Last updated on Jan 2018
Course Objectives:
The objective of the course is to teach programming (with an emphasis on problem solving) and introduce elementary data structures. The student should, at a rudimentary level, be able to prove correctness (loop invariants, conditioning, etc) and analyze efficiency (using the `O' notation).
Learning Outcomes:
After the successful completion of the course the student will be able to :
- Design correct programs to solve problems.
- Choose efficient data structures and apply them to solve problems.
- Analyze the efficiency of programs based on time complexity.
- Prove the correctness of a program using loop invariants, pre-conditions and post-conditions in programs.
Course Contents:
- Review of Problem Solving using computers, Abstraction, Elementary Data Types. Algorithm design- Correctness via Loop invariants as a way of arguing correctness of programs, preconditions, post conditions associated with a statement. (3 lectures)
- Complexity and Efficiency via model of computation (notion of time and space), mathematical preliminaries, Elementary asymptotics (big-oh, big-omega, and theta notations). (3 lectures)

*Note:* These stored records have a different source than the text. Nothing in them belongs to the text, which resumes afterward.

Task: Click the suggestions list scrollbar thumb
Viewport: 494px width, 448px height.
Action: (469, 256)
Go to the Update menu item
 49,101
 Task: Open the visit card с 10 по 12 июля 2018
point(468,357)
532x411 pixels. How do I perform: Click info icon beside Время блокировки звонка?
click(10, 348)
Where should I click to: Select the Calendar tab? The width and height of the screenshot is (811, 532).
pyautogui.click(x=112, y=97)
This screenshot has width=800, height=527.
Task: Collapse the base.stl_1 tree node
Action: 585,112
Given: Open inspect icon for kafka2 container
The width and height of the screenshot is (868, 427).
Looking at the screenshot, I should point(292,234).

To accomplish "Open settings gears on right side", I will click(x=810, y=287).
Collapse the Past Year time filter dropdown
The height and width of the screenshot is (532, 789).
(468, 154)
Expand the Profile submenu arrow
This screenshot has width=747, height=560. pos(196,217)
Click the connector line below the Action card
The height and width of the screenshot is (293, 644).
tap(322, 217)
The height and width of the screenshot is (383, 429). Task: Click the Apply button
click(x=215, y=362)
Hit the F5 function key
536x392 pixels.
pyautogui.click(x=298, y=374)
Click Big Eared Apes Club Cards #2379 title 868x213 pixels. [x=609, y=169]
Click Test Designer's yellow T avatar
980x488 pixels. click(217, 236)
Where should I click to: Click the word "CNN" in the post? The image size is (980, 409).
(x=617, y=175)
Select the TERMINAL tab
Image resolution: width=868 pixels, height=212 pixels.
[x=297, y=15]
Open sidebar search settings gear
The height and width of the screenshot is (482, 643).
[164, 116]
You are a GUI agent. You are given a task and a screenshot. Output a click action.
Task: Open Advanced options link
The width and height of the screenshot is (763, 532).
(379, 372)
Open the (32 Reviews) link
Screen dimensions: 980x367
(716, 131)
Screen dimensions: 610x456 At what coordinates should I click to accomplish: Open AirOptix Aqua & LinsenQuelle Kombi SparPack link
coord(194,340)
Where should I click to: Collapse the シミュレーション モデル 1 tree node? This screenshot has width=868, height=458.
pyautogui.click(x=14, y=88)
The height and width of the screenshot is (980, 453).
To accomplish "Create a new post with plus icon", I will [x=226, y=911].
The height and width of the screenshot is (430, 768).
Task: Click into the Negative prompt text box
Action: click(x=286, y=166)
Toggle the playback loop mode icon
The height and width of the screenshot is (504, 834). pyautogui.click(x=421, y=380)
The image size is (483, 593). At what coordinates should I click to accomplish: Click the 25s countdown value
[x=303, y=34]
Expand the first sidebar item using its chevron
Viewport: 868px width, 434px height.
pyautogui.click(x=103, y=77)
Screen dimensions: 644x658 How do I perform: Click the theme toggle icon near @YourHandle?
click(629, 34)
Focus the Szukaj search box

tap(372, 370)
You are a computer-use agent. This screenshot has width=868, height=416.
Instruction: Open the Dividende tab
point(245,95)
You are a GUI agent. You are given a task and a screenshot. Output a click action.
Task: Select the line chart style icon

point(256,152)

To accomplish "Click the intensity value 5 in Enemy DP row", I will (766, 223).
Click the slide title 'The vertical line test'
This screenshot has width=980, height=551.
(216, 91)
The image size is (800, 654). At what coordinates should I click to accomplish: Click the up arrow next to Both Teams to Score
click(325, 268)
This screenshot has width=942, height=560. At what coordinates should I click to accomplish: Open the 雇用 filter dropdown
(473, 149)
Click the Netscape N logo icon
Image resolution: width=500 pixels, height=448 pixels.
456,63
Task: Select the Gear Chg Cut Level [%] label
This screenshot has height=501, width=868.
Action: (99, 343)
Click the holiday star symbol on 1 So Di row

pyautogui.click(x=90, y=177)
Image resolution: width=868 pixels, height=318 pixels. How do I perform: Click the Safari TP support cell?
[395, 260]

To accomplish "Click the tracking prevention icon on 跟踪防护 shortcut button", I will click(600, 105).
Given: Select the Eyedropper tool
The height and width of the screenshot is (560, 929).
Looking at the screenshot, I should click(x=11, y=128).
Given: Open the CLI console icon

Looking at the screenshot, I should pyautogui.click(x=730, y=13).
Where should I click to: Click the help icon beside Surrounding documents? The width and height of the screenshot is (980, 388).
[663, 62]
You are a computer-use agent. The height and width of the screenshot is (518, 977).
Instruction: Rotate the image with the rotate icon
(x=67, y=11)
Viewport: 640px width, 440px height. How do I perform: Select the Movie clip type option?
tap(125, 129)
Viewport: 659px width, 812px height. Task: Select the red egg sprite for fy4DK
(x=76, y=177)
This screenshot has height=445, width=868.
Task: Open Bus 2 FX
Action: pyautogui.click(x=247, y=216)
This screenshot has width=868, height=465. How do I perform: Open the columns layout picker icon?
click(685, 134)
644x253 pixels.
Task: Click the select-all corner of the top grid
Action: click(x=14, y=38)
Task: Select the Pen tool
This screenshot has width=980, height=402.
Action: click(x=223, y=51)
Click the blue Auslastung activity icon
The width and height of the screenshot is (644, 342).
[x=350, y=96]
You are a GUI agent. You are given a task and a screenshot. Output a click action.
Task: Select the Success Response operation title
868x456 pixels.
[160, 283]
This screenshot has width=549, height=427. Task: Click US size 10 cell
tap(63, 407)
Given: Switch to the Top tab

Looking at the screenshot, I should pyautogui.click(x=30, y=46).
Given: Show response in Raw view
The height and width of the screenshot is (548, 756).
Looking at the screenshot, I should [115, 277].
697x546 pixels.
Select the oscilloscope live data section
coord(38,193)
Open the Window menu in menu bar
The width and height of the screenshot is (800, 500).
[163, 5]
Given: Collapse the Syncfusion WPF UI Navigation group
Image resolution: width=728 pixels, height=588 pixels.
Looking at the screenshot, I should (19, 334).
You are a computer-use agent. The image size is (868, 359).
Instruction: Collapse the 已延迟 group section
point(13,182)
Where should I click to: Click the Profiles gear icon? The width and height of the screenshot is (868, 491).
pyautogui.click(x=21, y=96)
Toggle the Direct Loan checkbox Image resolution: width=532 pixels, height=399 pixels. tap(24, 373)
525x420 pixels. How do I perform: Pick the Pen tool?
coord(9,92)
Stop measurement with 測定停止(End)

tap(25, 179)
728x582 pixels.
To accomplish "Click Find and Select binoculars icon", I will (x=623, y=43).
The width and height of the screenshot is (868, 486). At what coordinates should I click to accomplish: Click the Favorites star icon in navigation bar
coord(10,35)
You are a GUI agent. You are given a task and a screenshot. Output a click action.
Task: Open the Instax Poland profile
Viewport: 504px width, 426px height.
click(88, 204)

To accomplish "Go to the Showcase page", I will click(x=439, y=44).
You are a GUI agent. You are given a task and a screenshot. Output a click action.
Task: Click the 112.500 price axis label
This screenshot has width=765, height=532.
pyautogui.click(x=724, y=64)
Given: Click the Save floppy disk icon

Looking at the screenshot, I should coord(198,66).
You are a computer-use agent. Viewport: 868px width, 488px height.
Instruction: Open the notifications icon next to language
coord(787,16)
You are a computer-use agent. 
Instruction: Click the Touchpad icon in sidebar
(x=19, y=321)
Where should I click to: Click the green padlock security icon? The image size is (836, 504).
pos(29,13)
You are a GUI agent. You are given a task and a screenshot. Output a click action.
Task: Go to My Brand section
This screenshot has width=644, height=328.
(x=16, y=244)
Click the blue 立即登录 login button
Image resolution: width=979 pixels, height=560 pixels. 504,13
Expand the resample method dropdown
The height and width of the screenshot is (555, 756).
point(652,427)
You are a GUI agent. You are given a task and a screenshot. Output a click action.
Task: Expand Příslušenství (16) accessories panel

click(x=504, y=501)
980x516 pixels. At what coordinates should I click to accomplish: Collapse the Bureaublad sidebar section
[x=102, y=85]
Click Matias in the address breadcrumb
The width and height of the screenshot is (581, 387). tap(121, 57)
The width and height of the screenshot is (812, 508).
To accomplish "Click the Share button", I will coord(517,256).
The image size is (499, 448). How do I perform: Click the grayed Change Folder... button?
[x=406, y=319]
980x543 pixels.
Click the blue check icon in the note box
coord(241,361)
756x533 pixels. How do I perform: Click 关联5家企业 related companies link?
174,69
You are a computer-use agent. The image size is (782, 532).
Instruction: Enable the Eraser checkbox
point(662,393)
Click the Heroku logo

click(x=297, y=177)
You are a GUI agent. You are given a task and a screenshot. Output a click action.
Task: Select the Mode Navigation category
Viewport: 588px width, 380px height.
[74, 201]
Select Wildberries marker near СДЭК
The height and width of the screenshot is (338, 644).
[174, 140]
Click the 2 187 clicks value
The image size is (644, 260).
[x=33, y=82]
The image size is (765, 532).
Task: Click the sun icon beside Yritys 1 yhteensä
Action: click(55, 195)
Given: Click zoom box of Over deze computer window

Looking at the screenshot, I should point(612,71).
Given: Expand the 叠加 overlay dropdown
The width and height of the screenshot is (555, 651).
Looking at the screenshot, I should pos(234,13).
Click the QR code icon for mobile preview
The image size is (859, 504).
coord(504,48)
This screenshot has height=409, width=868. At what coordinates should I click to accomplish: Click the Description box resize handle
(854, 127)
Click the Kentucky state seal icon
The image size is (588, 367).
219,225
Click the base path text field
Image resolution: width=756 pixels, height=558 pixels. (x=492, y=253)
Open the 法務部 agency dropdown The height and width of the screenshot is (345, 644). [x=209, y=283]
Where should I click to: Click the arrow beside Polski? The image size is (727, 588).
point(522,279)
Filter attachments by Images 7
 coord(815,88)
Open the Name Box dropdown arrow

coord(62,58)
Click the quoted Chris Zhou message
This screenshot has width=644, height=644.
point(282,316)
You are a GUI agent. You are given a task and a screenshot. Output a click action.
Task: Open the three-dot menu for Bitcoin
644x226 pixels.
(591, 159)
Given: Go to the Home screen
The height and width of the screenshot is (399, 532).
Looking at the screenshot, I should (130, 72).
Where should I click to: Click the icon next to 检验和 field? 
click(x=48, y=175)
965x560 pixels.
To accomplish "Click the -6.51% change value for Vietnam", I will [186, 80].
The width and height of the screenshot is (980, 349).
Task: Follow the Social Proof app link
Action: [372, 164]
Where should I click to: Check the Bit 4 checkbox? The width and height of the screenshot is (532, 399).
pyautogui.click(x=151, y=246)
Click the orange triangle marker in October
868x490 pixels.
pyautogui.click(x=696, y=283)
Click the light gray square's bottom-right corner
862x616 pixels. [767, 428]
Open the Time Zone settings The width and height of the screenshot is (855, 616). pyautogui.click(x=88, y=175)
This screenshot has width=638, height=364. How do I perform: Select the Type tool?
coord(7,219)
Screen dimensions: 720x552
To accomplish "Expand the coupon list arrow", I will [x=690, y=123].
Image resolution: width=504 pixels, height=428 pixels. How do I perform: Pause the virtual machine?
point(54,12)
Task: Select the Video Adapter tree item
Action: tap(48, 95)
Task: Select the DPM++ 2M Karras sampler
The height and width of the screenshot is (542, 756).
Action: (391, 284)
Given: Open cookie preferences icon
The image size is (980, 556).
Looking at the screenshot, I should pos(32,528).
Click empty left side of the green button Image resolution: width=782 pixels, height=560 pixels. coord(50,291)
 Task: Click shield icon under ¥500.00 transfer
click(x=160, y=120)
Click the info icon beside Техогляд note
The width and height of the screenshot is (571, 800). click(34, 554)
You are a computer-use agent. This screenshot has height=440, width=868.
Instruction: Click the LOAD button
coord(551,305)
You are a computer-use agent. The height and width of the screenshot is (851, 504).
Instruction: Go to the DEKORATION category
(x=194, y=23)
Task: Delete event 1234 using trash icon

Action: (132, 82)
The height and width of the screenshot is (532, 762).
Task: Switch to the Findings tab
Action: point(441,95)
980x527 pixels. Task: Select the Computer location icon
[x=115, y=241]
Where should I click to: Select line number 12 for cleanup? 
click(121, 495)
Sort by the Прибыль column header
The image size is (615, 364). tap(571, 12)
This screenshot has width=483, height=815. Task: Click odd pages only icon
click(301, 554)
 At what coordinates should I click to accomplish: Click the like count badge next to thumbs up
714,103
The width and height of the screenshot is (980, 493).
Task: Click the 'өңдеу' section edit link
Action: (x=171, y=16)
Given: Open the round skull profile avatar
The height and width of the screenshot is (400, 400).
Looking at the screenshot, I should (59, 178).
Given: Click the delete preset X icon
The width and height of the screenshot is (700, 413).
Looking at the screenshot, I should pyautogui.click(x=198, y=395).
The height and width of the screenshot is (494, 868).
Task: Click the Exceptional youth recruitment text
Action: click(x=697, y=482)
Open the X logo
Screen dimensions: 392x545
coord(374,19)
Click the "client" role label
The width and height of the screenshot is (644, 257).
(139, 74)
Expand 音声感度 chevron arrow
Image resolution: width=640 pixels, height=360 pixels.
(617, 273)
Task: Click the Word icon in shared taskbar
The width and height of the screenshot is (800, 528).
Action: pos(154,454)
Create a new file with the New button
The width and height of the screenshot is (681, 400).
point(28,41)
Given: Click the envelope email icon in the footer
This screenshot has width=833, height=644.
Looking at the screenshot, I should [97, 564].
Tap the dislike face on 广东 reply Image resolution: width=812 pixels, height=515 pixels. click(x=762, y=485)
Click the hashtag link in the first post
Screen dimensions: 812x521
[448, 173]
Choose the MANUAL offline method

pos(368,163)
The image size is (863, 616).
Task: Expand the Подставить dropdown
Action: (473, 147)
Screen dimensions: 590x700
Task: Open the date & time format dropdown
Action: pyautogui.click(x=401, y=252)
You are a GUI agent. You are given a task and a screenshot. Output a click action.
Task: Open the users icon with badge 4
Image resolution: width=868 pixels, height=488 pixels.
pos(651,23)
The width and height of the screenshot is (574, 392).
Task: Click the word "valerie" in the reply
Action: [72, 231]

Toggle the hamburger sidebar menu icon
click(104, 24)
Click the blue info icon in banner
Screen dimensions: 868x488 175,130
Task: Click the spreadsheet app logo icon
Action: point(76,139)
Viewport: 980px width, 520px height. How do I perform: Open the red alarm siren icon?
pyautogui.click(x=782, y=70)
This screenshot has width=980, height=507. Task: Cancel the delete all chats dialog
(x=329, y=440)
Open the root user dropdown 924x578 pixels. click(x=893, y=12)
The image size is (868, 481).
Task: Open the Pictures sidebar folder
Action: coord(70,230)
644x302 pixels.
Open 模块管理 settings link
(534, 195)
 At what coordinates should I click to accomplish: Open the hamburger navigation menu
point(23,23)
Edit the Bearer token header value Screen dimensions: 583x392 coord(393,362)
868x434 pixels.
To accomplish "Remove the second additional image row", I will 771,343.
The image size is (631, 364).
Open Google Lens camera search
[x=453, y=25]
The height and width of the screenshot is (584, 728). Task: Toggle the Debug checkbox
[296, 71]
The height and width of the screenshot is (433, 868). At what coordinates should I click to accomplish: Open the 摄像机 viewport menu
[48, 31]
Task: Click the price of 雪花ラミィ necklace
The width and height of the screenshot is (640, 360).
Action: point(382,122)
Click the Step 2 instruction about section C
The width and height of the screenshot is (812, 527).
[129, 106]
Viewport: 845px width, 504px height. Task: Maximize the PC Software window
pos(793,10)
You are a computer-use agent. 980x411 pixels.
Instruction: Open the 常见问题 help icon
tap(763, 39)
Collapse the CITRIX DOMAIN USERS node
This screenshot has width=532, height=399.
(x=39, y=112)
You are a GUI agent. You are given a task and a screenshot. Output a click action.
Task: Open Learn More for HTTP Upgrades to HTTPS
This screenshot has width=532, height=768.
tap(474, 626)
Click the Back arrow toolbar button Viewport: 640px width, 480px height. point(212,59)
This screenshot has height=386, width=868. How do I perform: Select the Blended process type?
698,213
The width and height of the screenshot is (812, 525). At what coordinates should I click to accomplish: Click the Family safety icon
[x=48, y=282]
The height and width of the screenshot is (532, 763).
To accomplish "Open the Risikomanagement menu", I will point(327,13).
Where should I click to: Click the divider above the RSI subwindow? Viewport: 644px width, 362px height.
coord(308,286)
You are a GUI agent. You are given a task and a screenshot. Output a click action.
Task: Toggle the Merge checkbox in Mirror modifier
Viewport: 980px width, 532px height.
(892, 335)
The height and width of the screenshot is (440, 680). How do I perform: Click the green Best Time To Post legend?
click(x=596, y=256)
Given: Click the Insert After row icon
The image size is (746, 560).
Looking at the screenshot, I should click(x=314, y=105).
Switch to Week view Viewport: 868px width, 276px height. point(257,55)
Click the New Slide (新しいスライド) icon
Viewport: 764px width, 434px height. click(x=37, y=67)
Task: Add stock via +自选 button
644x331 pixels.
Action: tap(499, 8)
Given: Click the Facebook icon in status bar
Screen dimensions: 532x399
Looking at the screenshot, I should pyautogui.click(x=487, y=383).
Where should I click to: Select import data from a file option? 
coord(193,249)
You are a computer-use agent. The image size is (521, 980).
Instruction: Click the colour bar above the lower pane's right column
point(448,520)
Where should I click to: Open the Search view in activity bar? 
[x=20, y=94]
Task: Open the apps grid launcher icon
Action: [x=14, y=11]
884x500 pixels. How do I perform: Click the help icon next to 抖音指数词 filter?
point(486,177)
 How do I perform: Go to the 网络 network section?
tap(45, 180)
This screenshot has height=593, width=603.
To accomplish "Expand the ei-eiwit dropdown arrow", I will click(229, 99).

- ADT Array -- searching and sorting on arrays:Linear search, binary search on a sorted array. Bubble sort, Insertion sort, Merge Sort and analysis; Emphasis on the comparison based sorting model. Counting sort, Radix sort, bucket sort. (6 lectures)
- ADT Linked Lists, Stacks, Queues:List manipulation, insertion, deletion, searching a key, reversal of a list, use of recursion to reverse/search. Doubly linked lists and circular linked lists. (3 lectures)
- Stacks and queues as dynamic data structures implemented using linked lists. Analyse the ADT operations when implemented using arrays. (3 lectures)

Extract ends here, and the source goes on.